Decide whether each statement agrees with the post below about the EVA saddle prototype, answering yes or no and quoting the words of the post that settle it. 1. The EVA's tree is made from the same material as Crocs. 2. The EVA has panels. 3. The EVA's rigging has a narrower spread than the other GHOST models.

Selection:
%%

Tuesday, March 1, 2016

GHOST prototype trial: EVA

The month of February has been very busy! I have my notes from the PNER conference mostly written up, but they still need to be edited to make sure they are read-able.

I wanted to get a quick blog post out to talk a little about my experience with the GHOST prototype saddle I’ve been testing out this month.

This prototype – termed EVA – is very different than the other GHOST saddles. It has a “tree” made out of the same material as Crocs. It’s very lightweight and has some flex to it, but is much stiffer than other treeless saddles I’ve seen. It also does not have panels, but they are not needed: this thing has no problem maintaining a vast spine channel even when using a normal pad. Pretty cool, right?

The EVA on Deli (with GHOST pad).

Pony modeling the EVA.
 I did end up needing the pommel bolster insert on the EVA as well to lift up the front of the saddle. As discussed in my trial of the GHOST Firenze, Deli’s conformation means saddles sit downhill on her. Though the EVA looked like it was sitting perfectly with a tight girth, the front of the saddle would squish down when I sat on it – the form is obviously more flexible there.

The front of the saddle. The front does squish down some when rider weight is added.

The pad ties onto the back ring of the saddle. You can kind of see how the seat is Velcroed on in this photo.

The rigging is awesome: adjustable like the other GHOST models, but with a wider spread. This added to front-to-back stability.

These are the rings for the stirrups. Note that they are attached to the tree like other GHOST models to prevent pressure points from the stirrup weight. 
The stirrup position wasn't quite right, to be honest. I ended up in the forward ring like I did with the Firenze, but I did feel like if my legs were even a little more forward it would have been perfect. In part this could be because I was having some discomfort from the seat pommel so maybe I wanted to push my legs out more in front of me. 

 The seat did kinda bust my girly bits in the front, if you know what I mean (I had a similar issue with my County dressage saddle). I think I prefer a flatter seat because of this. And generally my horse isn’t a complete loon – though she has clearly been feeling some spring fever this month. (I think she wants me to start conditioning, right?)
Don't mind our creep barn llama, Flipside...

The EVA with the Thinline.

%%

Data lines:
%%

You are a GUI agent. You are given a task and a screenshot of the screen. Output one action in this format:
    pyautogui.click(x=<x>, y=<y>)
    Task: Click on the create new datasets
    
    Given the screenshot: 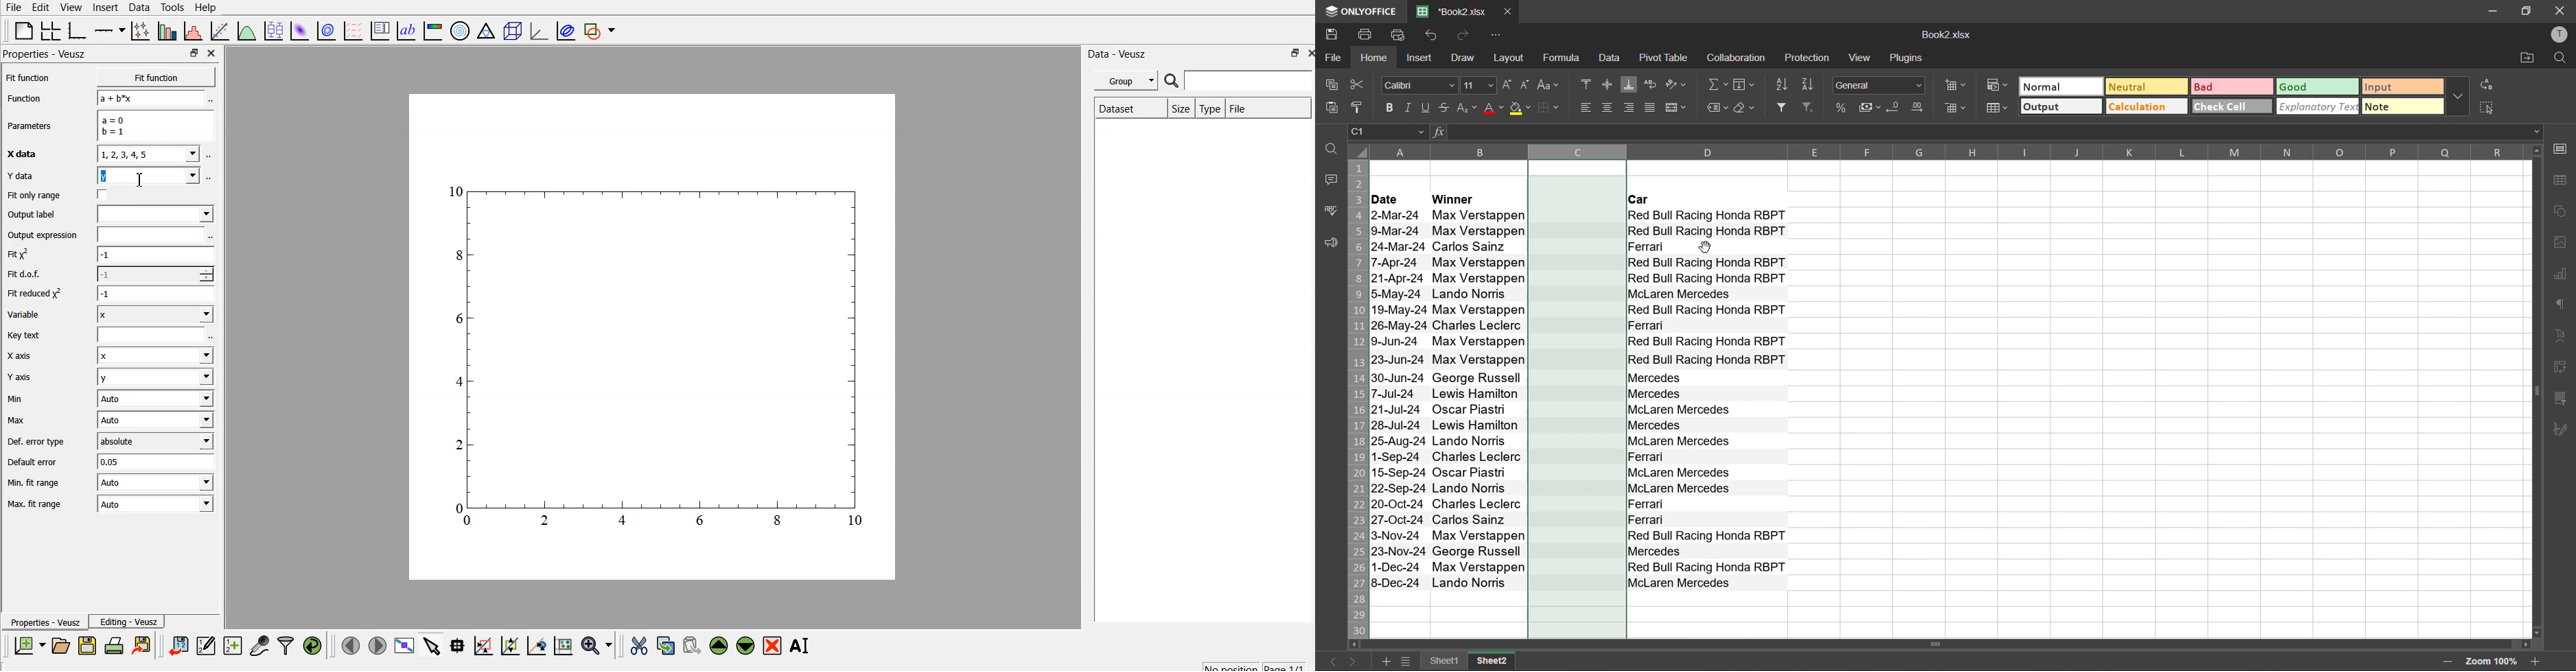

%%

Full output:
1. Yes: "It has a “tree” made out of the same material as Crocs."
2. No: "It also does not have panels"
3. No: "adjustable like the other GHOST models, but with a wider spread."